Yashuiro Suzuki (from Nagoya University, co-authoring with Megumi Sakai and Kazuhiro Adachi) presents a model of the evolution of an honest signalling system between plants and insects. While honest signalling systems have been studied before, this was the first I harve heard of one between species, and certainly between kingdoms.
The vast majority of animals communicate to some extent. Many signalling systems used by animals use costly signals, the paradigm case bign the peacock’s tail (Zahavi & Zahavi, 1997). Growing a long tail imposes a developmental and predatory cost and so only fit individuals can afford to grow long tails. This makes it difficult to trick others into thinking that you are fitter than you actually are.
However, there are systems which use ‘cheap’ signals, the most often used example being badges of status in sparrows. Sparrows have a patch of bright feathers on their chest. A bigger patch signals a better fighter. This is advantageous since they can avoid fights they would not win. Yet, there appears to be no cost to growing the patch (although this is contested by some). Zahavi & Zahavi suggest that ‘cheaters’ who do sport badges larger than their abilities are eventually punished when they get into fights with bigger birds. Thus, the system remains honest.
Suzuki describes a system of communication between plants and insects. Plants are in constant danger of bugs such as caterpillars. However, some plants can emit a chemical that attracts small insects that will come and attack and eat the bugs. The chemical is emitted when there are many bugs attacking. However, there are plant mutants named ‘cry-wolf’ plants who emit the chemical even when there are very few bugs attacking it. In this way, the cry-wolf plants have a small advantage over the normal plants. However, the cry-wolf plants damage the stability of the signalling system. The insects are attracted to the cry-wolf plants only to find a smaller meal than expected. If this situation presists, the insect’s association between the chemical and food diminishes and they eventually stop coming.
The normal plants respond, not by emitting the chemical more often, but by mutating to produce a different chemical. Sort of like changing the code-word with which they call the flies. However, there is a trade-off: Changing the chemical a lot makes it more difficult for the cry-wolf plant to change to use the same chemical, but changing it too much makes it difficult for the insects to learn the new code.
Suzuki presents a model of this co-evolution. The insect’s memory is modelled as a polya-urn. Positive experiences with a chemical (many bugs) increases the preference for following that chemical while a negative experience (few bugs) decreases the preference. In the model, plants can die by being over-infested and bugs can die by not eating enough. The result is an arms range: Waves of new chemicals appear as old ones become co-opted by cry-wolf plants. However, rather than there always being a dominant chemical type, the number of chemicals used in the system tends to increase.

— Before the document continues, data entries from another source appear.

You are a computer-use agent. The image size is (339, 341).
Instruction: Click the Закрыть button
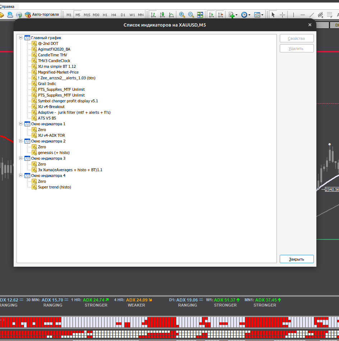tap(297, 259)
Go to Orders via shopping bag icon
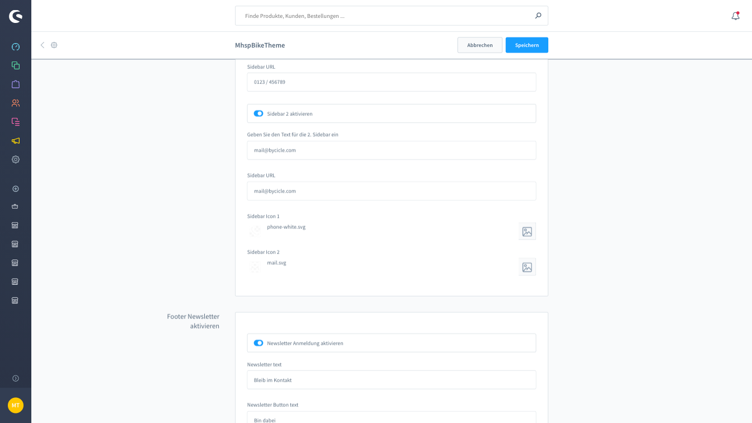 tap(16, 84)
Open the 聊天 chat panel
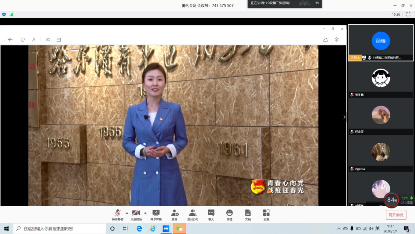The height and width of the screenshot is (234, 415). (211, 214)
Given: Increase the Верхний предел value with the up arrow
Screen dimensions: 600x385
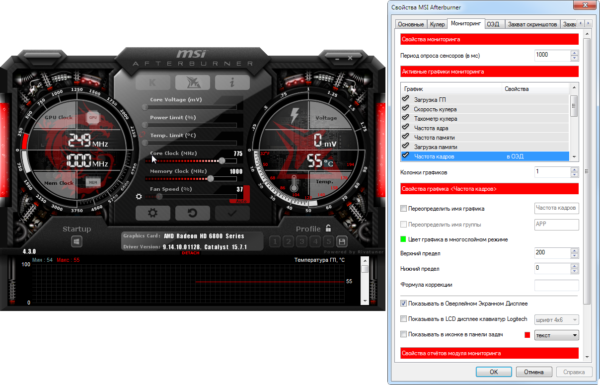Looking at the screenshot, I should pos(575,250).

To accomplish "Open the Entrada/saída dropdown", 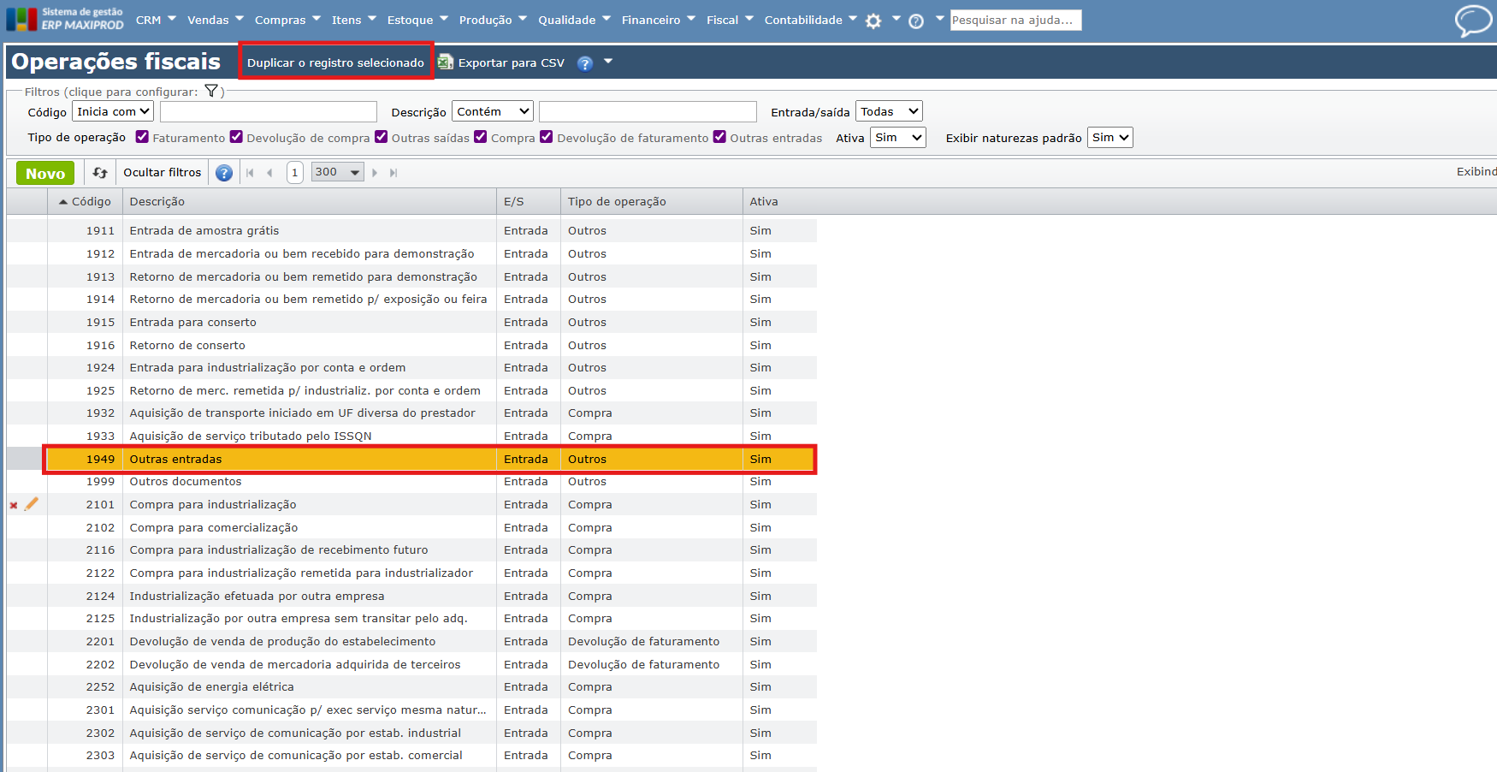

While it’s an interesting dynamic, I’m not sure it relates to the paradigmatic animal cases. To begin, the dimorphism between plants and insects is much bigger than a signaller and receiver within a species. To begin, both the plants and insects pay a cost (plants produce the chemical and insects must travel to the plant). In the animal models, the paradox is that the signal is cheap. The signal stands in for a costly action such as fighting. Also, while many cheap signals used by animals mean ‘stay away’, the plant-insect signals mean ‘come here’. Secondly, in most cases of such systems in animals, the interactions are aggressive (competing for food or territory). In the plant-insect case, both benefit from an honest signal, and both suffer if it breaks down. It seems as if this is better analysed as 3 species interacting. Or, while in the animal case individuals compete over territory, here the plants are competing over an animal whose response is also evolving. another way to look at it is that in the animal case, the object of competition changes slowly while in the plant-insect case it evolves quickly.
This brings up another point: The time scales of change are different in plants and insects. The plants evolve genetically, while the insects can learn associations within a lifetime. I found this capacity of insect learning quite surprising.
In this sense, the insect-plant system may be more like a cultural system where there is a ‘moving target’. However, it’s more difficult to see how this kind of system relates to language evolution. It would be interesting if the co-evolution caused the signal (the chemical) to become more complex. However, Suzuki suggested that there are cases of cycling between a few chemicals. Perhaps the model has some analogies with linguistic diversity. However, for this to be true, a variety would have to be less adaptive when spoken by more people. or only used in an emergency. This might be true of some types of human communication such as ritual or religious language, code languages (e.g. over radios during wartime or cockney rhyming slang) or clique languages like pig latin.
Still, this is a facinating study, and there are many more details about the model in the workshop proceedings.